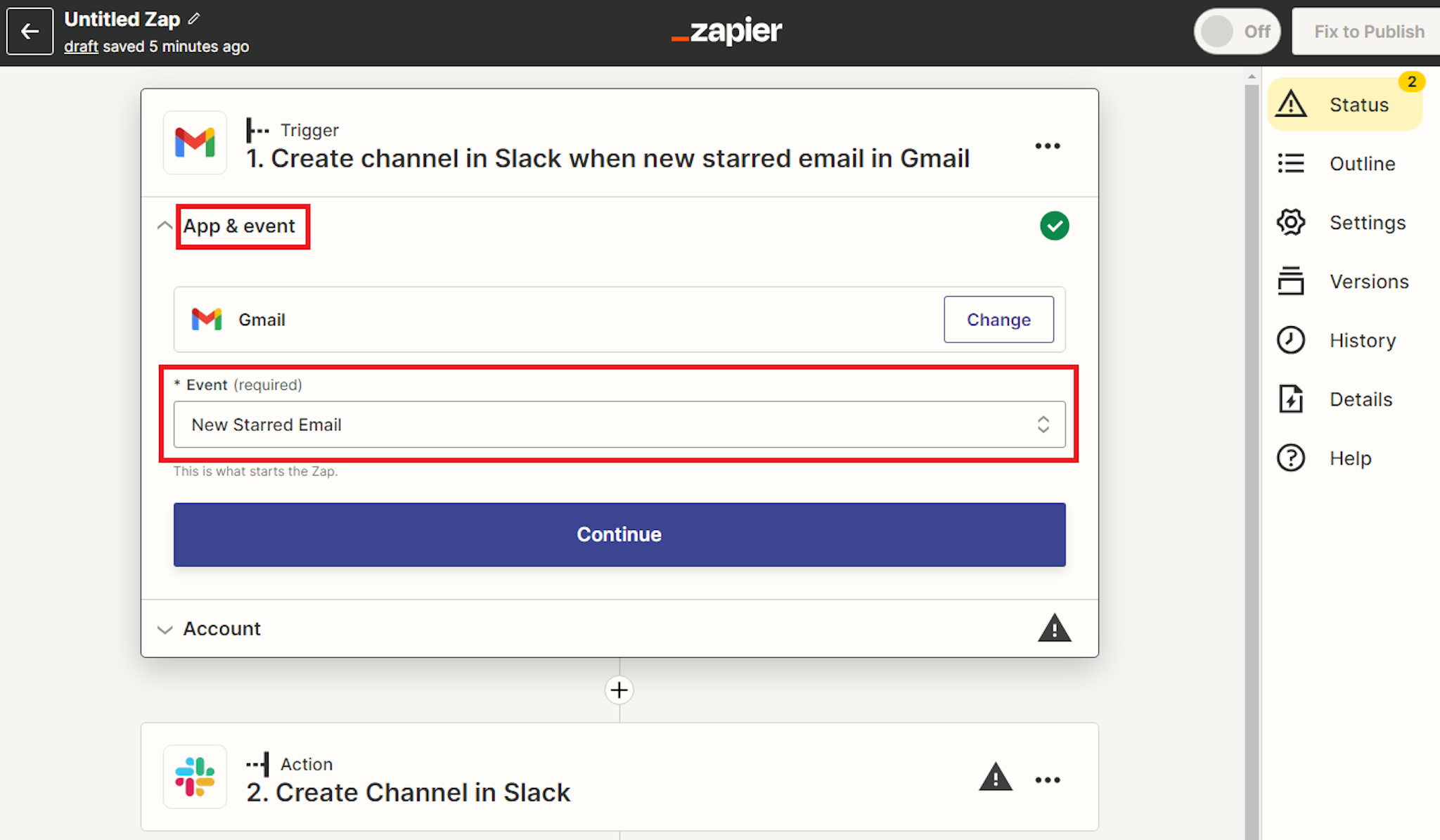
Task: Expand the Account section
Action: coord(221,628)
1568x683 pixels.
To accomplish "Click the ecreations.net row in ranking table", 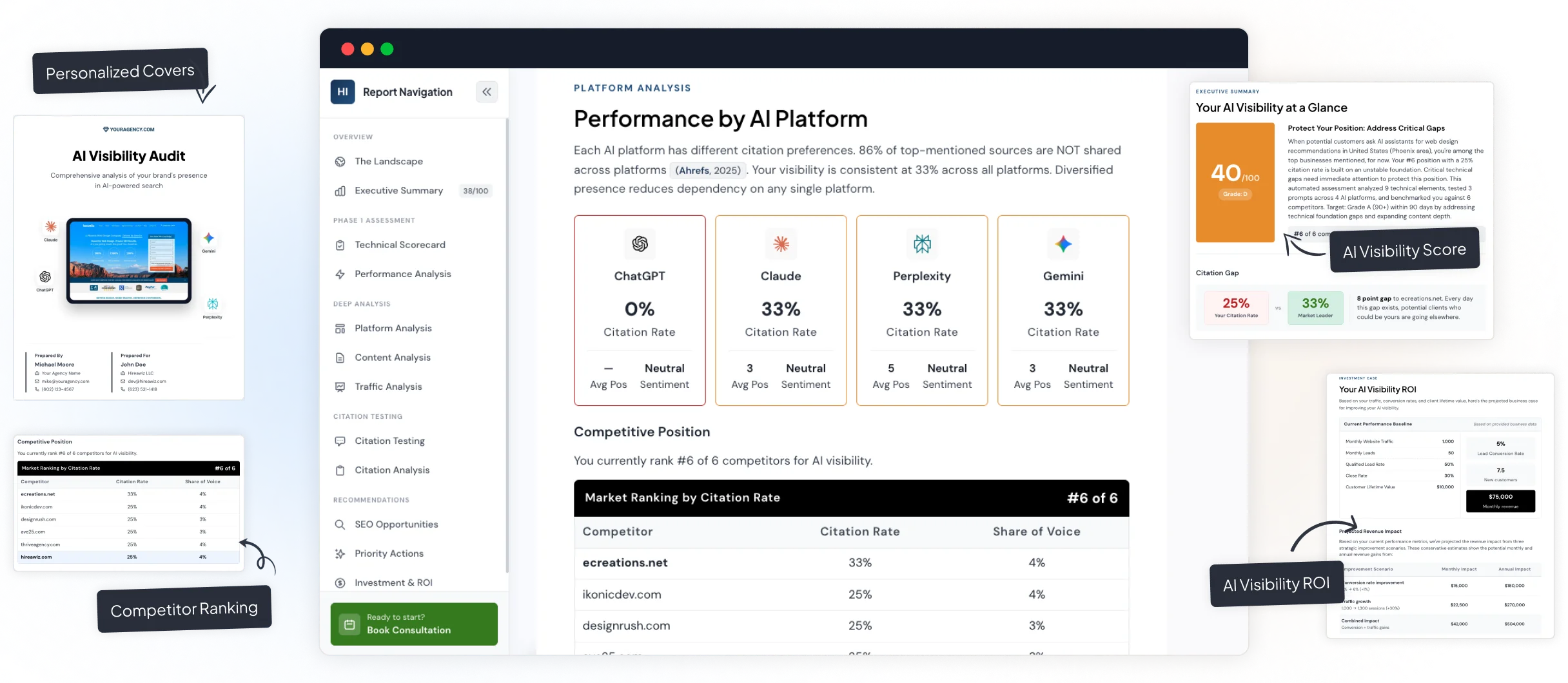I will [x=850, y=563].
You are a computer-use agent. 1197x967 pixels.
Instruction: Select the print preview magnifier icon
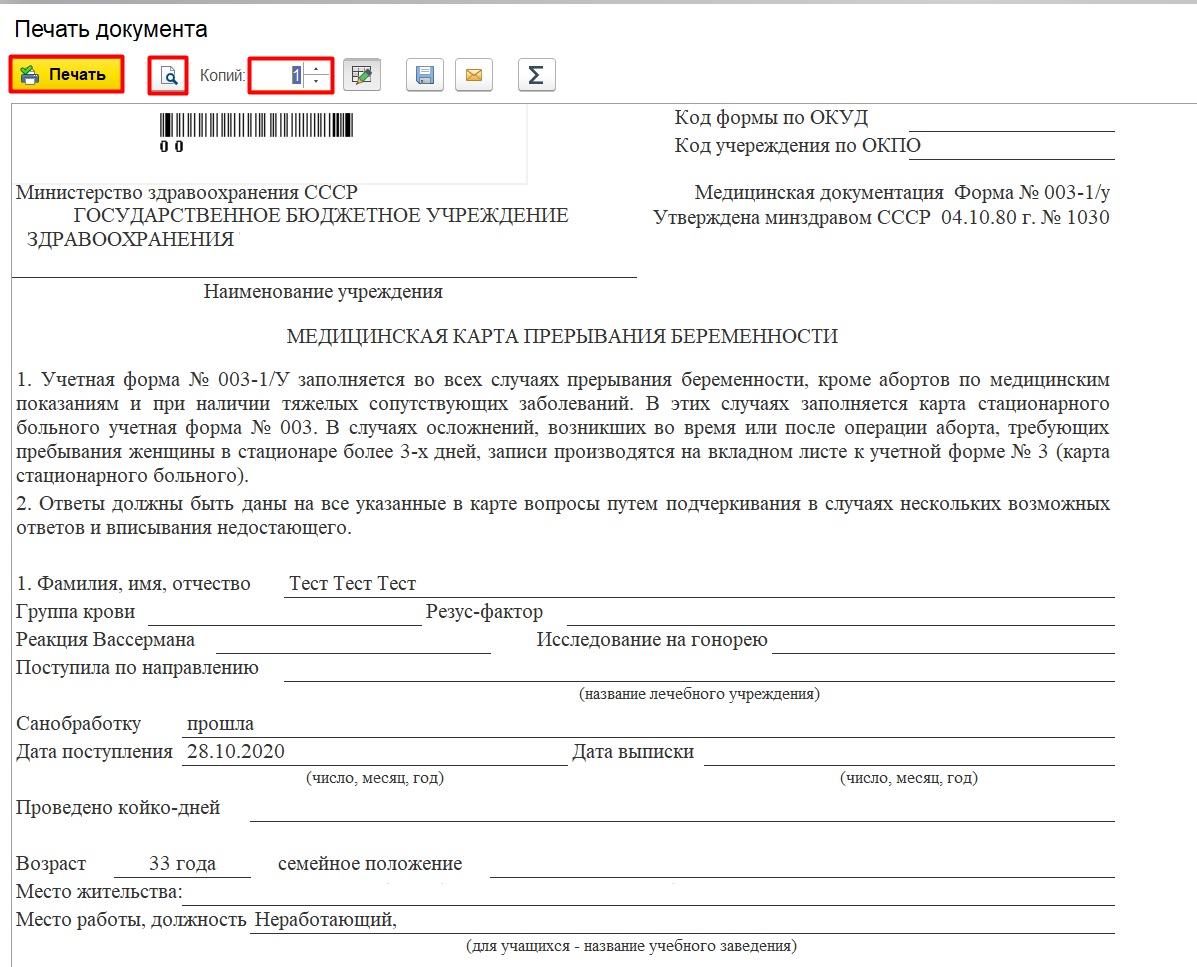coord(167,74)
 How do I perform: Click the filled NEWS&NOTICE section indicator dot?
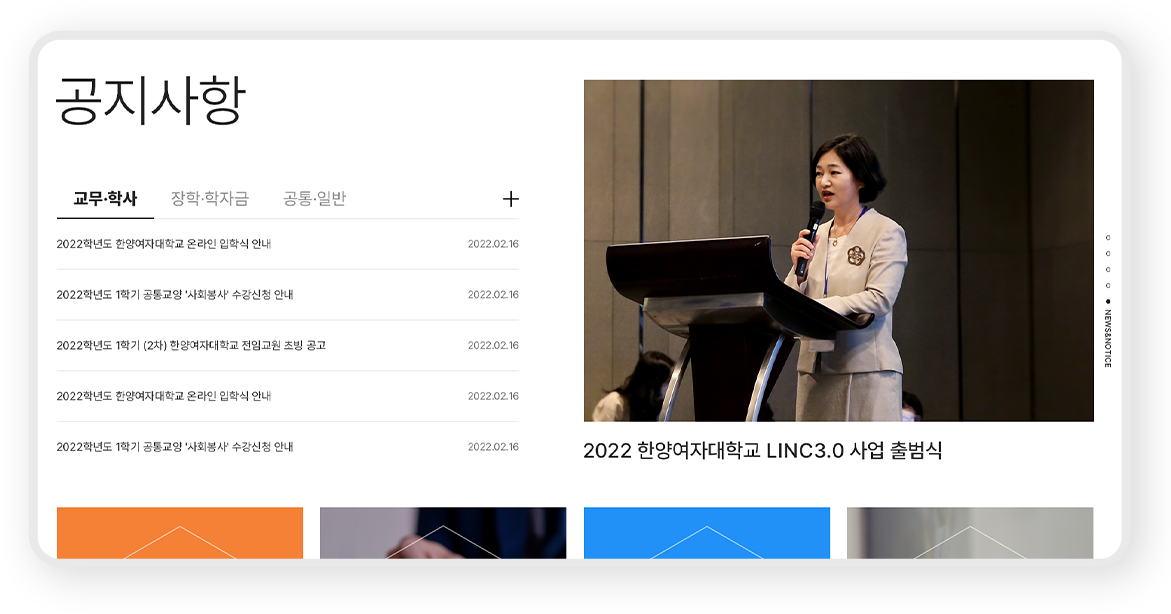coord(1108,302)
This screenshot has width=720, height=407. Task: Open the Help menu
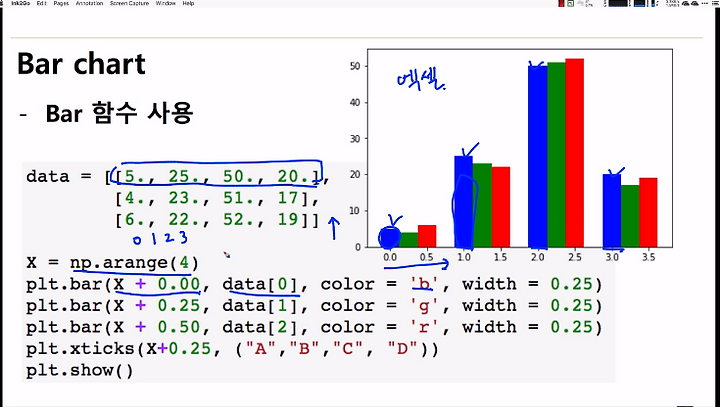[x=188, y=3]
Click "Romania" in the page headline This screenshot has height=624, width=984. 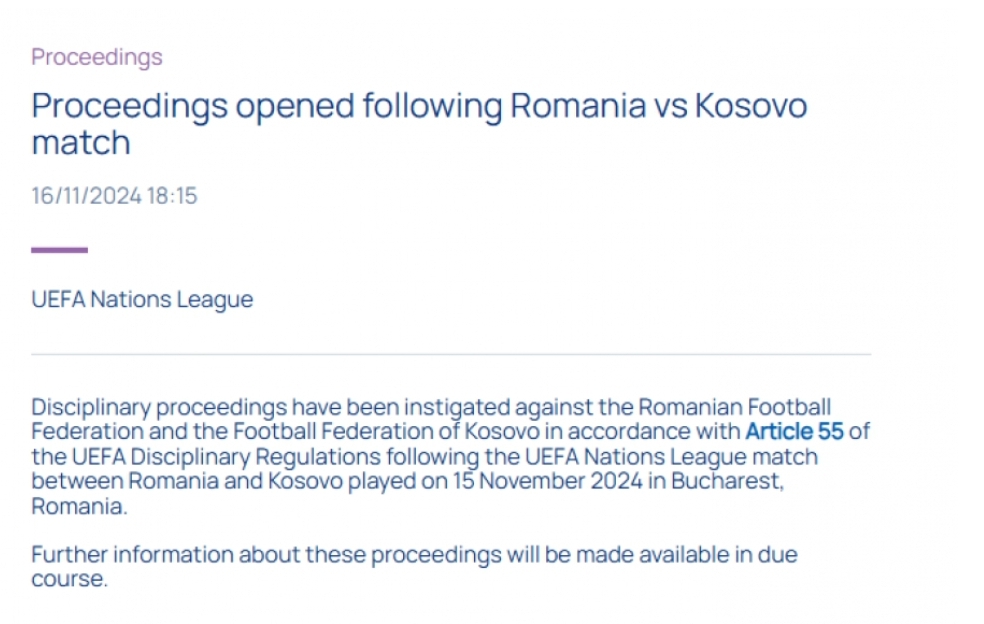(x=577, y=107)
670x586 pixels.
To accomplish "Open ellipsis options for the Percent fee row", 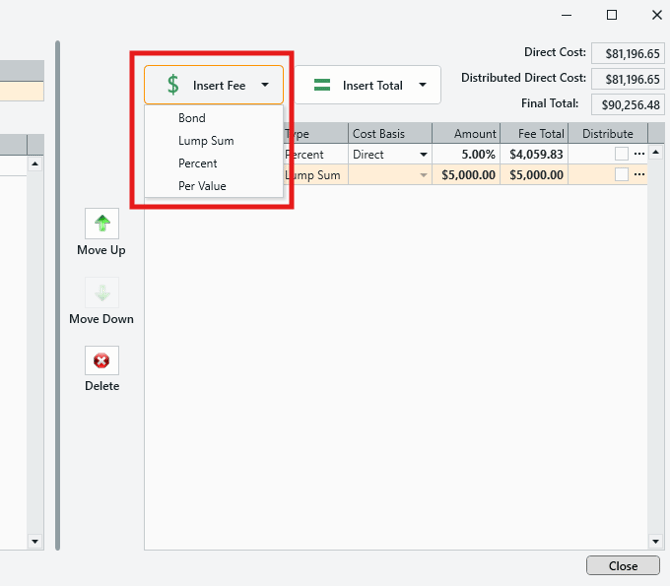I will [x=640, y=155].
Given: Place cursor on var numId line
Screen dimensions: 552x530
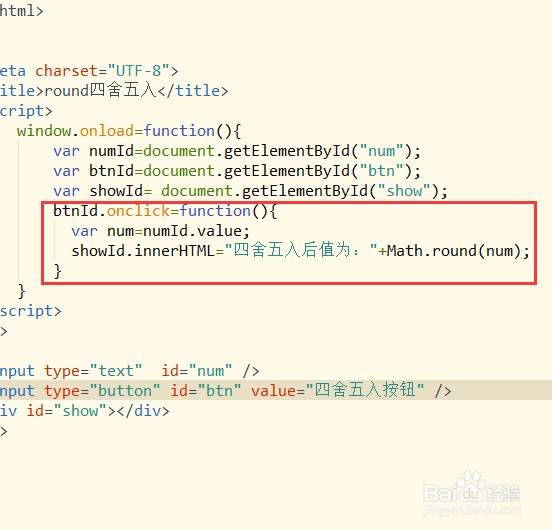Looking at the screenshot, I should (x=237, y=151).
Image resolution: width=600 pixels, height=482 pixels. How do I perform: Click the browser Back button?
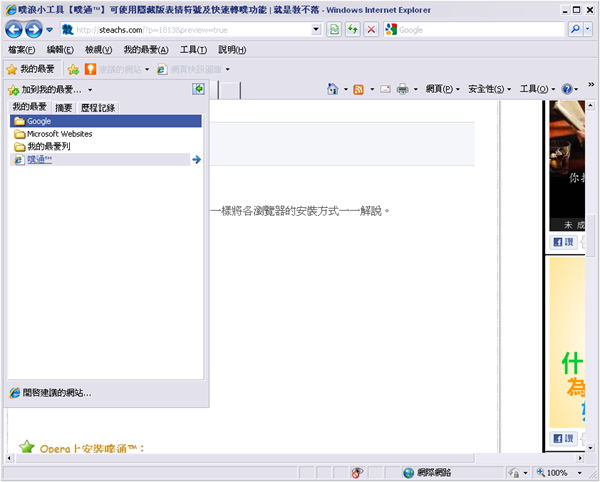(x=14, y=30)

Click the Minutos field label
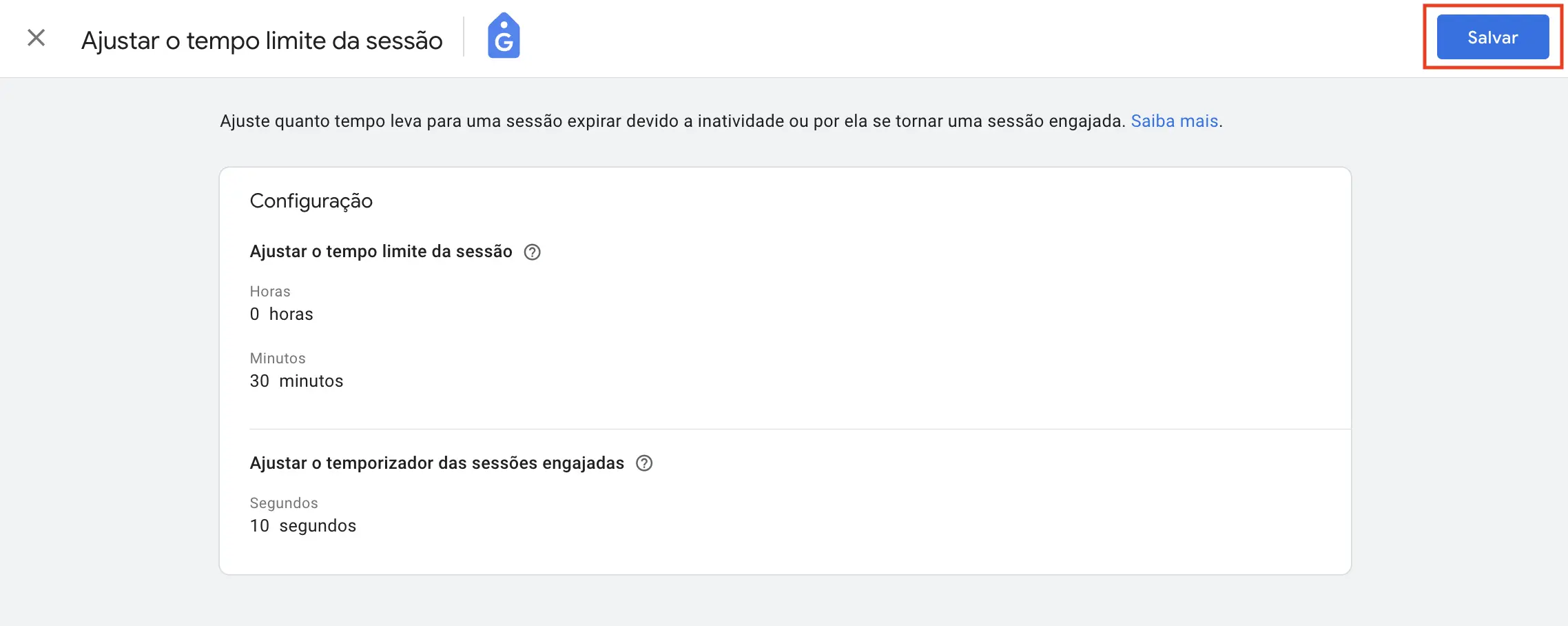(278, 358)
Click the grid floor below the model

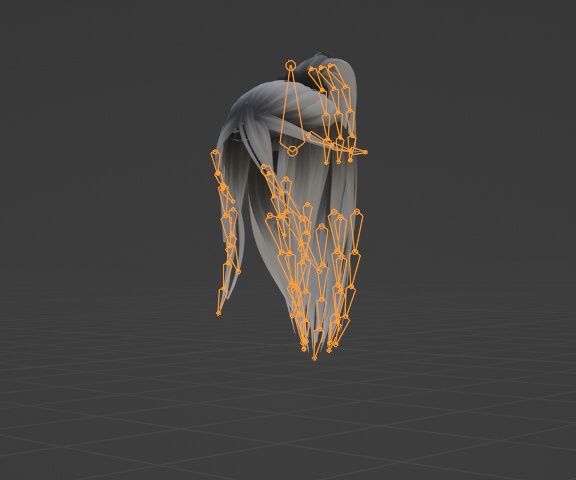pos(288,422)
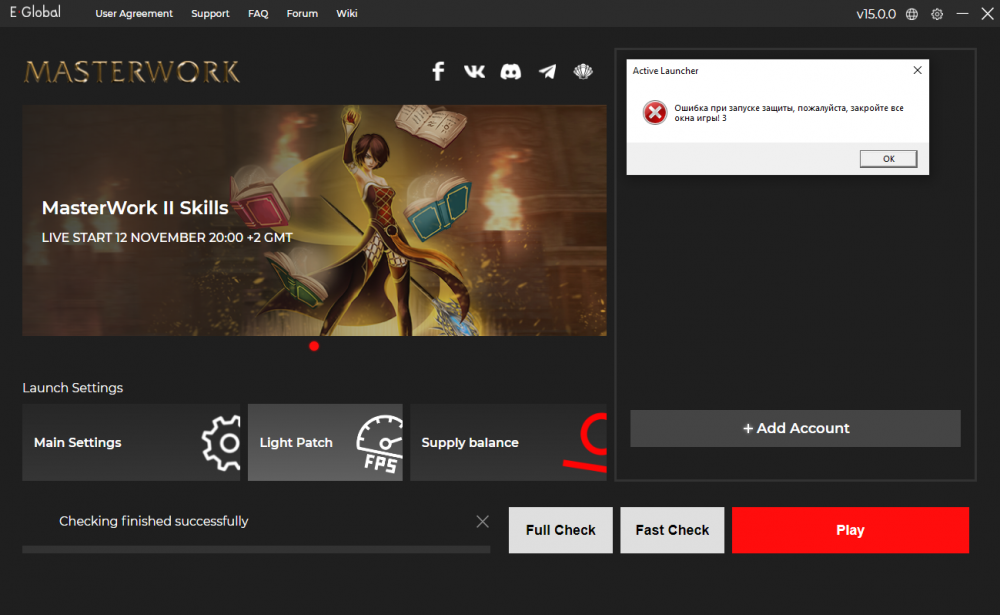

----

Reproduce the final stretch of lines exactly: the line containing "Click the Minutos field label" through the last line of the data, both included. Pictures do not belong in the copy.

__SOLUTION__.
Click the Minutos field label
(278, 358)
Click the grid floor below the model

pos(288,422)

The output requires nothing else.